The product rule is essential when differentiating functions that are multiplied together. In mathematical terms, if you have two functions, say \( u \) and \( v \), the derivative of their product is given by:

• \( \frac{d}{d\theta}(uv) = u'v + uv' \)

This formula tells us that you differentiate each function separately and then combine them. This will ensure that both parts of the product are accounted for in the differentiation.

For example, if \( u = \theta^2 \) and \( v = \sin \theta \), then first find \( u' = 2\theta \) using the power rule. Similarly, for \( v' \), differentiate \( \sin \theta \) to get \( \cos \theta \).

By applying the product rule, the differentiated expression of \( \theta^2 \sin \theta \) becomes:

• \( (2\theta)(\sin \theta) + (\theta^2)(\cos \theta) \)
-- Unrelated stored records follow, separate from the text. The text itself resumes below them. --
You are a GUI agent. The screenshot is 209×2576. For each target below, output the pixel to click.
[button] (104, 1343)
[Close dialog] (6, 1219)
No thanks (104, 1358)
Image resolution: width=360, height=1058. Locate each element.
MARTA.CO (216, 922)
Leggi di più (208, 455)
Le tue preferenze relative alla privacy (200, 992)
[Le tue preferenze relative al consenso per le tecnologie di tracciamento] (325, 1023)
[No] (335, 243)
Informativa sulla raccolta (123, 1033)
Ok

This combined expression correctly captures the changes in both \( \theta^2 \) and \( \sin \theta \) as \( \theta \) varies.
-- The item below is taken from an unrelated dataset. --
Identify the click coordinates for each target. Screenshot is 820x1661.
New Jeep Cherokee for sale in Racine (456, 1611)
The chain rule is another differentiation tool that helps find the derivative of composite functions. Suppose you have a function composed of another function, such as \( f(g(\theta)) \). The chain rule states:

• \( \frac{d}{d\theta} f(g(\theta)) = f'(g(\theta)) \cdot g'(\theta) \)

This means you first differentiate the outer function and then multiply by the derivative of the inner function.

In the context of the given problem, if \( r = 4 - \theta^2 \sin \theta \), note that there isn't a straightforward use of the chain rule as it is directly a multiplication (handled by the product rule). However, understanding the chain rule is crucial for more complex scenarios where a function is nested.

It helps to visualize the process as peeling layers of an onion—differentiating from the outside in, addressing each layer separately.

Differentiating trigonometric functions is a common requirement in calculus. Two fundamental derivatives to remember are:

• The derivative of \( \sin \theta \) is \( \cos \theta \).
• The derivative of \( \cos \theta \) is \(-\sin \theta \).

These derivatives are crucial when dealing with trigonometric expressions. In our exercise, we had \( r = 4 - \theta^2 \sin \theta \), and we needed to find \( \frac{d}{d\theta} \sin \theta \), which is \( \cos \theta \).

Trigonometric functions often appear in physics and engineering problems, where they describe periodic phenomena like waves. Knowing how to differentiate these functions is essential for analyzing such problems and understanding how the functions behave as their input changes.

So, whenever trigonometric functions are present, rely on these core derivative rules to guide you in the differentiation process.